EXERCISE DESCRIPTION
An exact, complete copy of the entries that follow is needed.

INFORMATION SUPPLIED
....................
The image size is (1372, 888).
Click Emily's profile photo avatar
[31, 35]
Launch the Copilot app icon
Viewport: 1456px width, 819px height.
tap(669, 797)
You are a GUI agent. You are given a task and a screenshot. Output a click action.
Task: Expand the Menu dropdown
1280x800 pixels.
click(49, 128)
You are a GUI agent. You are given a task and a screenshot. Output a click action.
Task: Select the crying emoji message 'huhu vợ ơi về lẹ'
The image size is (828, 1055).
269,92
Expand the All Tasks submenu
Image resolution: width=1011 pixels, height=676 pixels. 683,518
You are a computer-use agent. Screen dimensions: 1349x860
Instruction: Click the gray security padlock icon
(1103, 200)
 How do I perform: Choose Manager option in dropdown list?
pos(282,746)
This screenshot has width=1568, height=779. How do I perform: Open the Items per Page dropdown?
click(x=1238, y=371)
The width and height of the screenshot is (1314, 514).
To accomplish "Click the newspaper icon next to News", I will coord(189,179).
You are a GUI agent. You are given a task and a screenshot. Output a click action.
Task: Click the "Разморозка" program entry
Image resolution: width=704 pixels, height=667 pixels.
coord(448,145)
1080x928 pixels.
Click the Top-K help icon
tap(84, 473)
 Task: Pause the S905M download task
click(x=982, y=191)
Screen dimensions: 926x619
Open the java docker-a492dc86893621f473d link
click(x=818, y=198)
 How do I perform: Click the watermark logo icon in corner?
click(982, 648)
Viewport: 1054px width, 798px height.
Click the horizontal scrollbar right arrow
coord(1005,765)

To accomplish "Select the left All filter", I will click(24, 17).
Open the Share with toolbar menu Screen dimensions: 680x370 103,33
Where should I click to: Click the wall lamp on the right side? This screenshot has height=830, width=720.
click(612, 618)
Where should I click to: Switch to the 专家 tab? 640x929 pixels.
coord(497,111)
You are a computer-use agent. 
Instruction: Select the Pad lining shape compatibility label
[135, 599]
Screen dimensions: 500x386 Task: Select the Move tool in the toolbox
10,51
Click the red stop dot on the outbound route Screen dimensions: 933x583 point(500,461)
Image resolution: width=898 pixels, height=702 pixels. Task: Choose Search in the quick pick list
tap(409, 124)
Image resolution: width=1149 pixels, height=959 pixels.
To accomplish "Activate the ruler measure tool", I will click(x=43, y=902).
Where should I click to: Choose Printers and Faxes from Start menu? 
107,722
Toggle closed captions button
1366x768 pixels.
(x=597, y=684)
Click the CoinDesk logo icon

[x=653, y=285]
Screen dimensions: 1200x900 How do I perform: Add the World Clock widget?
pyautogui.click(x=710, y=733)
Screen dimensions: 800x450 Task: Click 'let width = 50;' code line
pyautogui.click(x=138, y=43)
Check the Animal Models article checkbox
....................
WRITTEN ANSWER
The image size is (1372, 888).
Click Emily's profile photo avatar
[31, 35]
Launch the Copilot app icon
Viewport: 1456px width, 819px height.
tap(669, 797)
You are a GUI agent. You are given a task and a screenshot. Output a click action.
Task: Expand the Menu dropdown
1280x800 pixels.
click(49, 128)
You are a GUI agent. You are given a task and a screenshot. Output a click action.
Task: Select the crying emoji message 'huhu vợ ơi về lẹ'
The image size is (828, 1055).
269,92
Expand the All Tasks submenu
Image resolution: width=1011 pixels, height=676 pixels. 683,518
You are a computer-use agent. Screen dimensions: 1349x860
Instruction: Click the gray security padlock icon
(1103, 200)
 How do I perform: Choose Manager option in dropdown list?
pos(282,746)
This screenshot has width=1568, height=779. How do I perform: Open the Items per Page dropdown?
click(x=1238, y=371)
The width and height of the screenshot is (1314, 514).
To accomplish "Click the newspaper icon next to News", I will coord(189,179).
You are a GUI agent. You are given a task and a screenshot. Output a click action.
Task: Click the "Разморозка" program entry
Image resolution: width=704 pixels, height=667 pixels.
coord(448,145)
1080x928 pixels.
Click the Top-K help icon
tap(84, 473)
 Task: Pause the S905M download task
click(x=982, y=191)
Screen dimensions: 926x619
Open the java docker-a492dc86893621f473d link
click(x=818, y=198)
 How do I perform: Click the watermark logo icon in corner?
click(982, 648)
Viewport: 1054px width, 798px height.
Click the horizontal scrollbar right arrow
coord(1005,765)

To accomplish "Select the left All filter", I will click(24, 17).
Open the Share with toolbar menu Screen dimensions: 680x370 103,33
Where should I click to: Click the wall lamp on the right side? This screenshot has height=830, width=720.
click(612, 618)
Where should I click to: Switch to the 专家 tab? 640x929 pixels.
coord(497,111)
You are a computer-use agent. 
Instruction: Select the Pad lining shape compatibility label
[135, 599]
Screen dimensions: 500x386 Task: Select the Move tool in the toolbox
10,51
Click the red stop dot on the outbound route Screen dimensions: 933x583 point(500,461)
Image resolution: width=898 pixels, height=702 pixels. Task: Choose Search in the quick pick list
tap(409, 124)
Image resolution: width=1149 pixels, height=959 pixels.
To accomplish "Activate the ruler measure tool", I will click(x=43, y=902).
Where should I click to: Choose Printers and Faxes from Start menu? 
107,722
Toggle closed captions button
1366x768 pixels.
(x=597, y=684)
Click the CoinDesk logo icon

[x=653, y=285]
Screen dimensions: 1200x900 How do I perform: Add the World Clock widget?
pyautogui.click(x=710, y=733)
Screen dimensions: 800x450 Task: Click 'let width = 50;' code line
pyautogui.click(x=138, y=43)
Check the Animal Models article checkbox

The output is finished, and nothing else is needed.